Рано утром мы шли на пляж. Песок, уносимый ветром, висел над бесконечным пространством, как желтый дым. Пляж был широк, и прибой бесшумно разбивался о противозагрязнительный плексигласовый барьер, поставленный в море за двести ярдов от берега.
— Этот пляж такой длинный, что по нему можно идти, и идти, и идти, пока не увидишь себя идущей с другой стороны! — Глупость, но как раз такая, которую хорошо выкрикнуть против ветра. И как тут чисто, думаю я, старательно переступая через темные нефтяные пятна на песке.
«Джерсийское побережье» — самое большое и притом не забитое бетоном, что я видела в жизни.
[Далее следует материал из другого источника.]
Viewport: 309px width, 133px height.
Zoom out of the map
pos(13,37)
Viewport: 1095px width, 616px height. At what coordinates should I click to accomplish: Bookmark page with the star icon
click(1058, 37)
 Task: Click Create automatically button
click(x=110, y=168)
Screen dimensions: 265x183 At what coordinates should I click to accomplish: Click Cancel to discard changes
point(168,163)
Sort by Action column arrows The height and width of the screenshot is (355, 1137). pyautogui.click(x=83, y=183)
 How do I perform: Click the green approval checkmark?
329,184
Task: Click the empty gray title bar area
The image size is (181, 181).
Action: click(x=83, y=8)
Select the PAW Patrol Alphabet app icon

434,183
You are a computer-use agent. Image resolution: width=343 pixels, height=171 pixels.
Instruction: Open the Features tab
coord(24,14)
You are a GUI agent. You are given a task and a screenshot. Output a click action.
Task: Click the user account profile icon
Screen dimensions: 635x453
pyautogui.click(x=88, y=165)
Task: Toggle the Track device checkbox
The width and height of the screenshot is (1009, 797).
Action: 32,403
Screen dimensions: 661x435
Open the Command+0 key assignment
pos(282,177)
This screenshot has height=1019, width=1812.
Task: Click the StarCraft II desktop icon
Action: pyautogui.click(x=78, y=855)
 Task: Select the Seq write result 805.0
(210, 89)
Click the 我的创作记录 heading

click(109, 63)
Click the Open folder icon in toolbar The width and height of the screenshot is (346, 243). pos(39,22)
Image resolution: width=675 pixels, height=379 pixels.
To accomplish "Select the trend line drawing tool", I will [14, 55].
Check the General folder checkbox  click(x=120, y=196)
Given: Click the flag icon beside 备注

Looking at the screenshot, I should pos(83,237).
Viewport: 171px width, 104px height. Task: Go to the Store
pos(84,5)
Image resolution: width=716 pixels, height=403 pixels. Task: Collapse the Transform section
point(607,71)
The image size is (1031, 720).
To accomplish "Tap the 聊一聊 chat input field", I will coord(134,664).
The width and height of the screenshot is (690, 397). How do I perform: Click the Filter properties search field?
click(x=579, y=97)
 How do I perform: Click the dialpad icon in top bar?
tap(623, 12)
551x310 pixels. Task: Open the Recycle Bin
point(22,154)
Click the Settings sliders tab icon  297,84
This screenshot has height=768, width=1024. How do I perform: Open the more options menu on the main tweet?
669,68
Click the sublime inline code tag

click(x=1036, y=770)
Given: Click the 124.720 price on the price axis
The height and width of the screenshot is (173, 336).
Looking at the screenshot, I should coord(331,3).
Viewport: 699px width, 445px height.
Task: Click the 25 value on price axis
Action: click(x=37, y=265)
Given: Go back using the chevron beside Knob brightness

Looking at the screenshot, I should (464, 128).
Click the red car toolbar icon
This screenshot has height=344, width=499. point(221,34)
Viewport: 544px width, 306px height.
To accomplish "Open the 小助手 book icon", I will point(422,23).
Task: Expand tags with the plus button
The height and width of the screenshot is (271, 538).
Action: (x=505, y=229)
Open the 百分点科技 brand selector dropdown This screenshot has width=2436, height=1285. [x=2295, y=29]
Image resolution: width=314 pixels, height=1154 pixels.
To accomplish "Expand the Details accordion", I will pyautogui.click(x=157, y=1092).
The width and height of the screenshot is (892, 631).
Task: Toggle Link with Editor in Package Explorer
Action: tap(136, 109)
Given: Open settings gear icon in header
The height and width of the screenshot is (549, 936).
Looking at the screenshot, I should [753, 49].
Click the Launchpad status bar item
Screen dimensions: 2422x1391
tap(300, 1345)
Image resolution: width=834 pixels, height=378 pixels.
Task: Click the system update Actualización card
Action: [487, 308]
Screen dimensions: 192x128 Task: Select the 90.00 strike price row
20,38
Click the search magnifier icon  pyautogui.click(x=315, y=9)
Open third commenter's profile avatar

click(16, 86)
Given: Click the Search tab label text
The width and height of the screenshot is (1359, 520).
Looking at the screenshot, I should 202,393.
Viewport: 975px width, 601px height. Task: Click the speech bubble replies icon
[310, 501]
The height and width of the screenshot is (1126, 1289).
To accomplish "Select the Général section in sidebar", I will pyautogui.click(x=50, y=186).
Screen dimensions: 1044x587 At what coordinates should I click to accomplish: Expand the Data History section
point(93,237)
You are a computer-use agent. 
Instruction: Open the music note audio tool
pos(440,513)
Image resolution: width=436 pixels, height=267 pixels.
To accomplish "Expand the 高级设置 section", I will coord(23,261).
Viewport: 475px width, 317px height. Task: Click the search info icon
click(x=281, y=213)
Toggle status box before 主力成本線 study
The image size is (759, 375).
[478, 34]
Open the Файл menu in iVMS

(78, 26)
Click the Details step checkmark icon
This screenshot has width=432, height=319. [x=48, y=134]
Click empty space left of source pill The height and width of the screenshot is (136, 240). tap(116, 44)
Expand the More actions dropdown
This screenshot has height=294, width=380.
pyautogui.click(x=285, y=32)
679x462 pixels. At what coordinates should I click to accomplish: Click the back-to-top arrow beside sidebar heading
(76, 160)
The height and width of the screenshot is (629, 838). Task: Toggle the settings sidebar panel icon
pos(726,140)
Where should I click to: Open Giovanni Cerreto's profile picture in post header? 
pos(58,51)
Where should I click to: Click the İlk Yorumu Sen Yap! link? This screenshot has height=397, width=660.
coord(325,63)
Когда ветер меняется, слышно даже, как трещит огонь там, где прямо из моря поднимается черная дымовая завеса. Этот звук даже четче, чем тихие удары прибоя, — кажется, будто шелк рвут. Если присмотреться как следует, в черном облаке видны ацетиленовые проблески — точно сварочная горелка, питаемая бесконечным током газа прямо из океана.
Мой отец зажег сигарету, когда облако накрыло нас. На миг мы испытали непривычное чувство — песок шуршит кругом, и света нет… Когда снова просветлело, стало так, как будто мы пережили приключение.
Папа оглядел пляж и сказал: «Здесь». Мы с мамой расстелили одеяла и сбегали к разносчикам за шезлонгами. Мы поставили их, пока папа пускал свой дым.
— Пойду погуляю, — сказала я, и он кивнул. Потом закрыл глаза и уснул — даже не велел мне надеть что-нибудь поверх бикини, и хорошо, я ведь хотела, чтобы мальчишки обратили на меня внимание. Пойду погуляю. Буду идти, пока не увижу себя идущей с другой стороны. Мне нравится ступать по песку, несдуваемому и бесконечному. Нравится, как пахнет океан — соль с примесью гнильцы и мазута, немножко даже нефтью от пылающего в море костра. Вышки нефтеперерабатывающего завода вдалеке напоминают мне о доме и о ржавых насосах, качающих нефть из песка.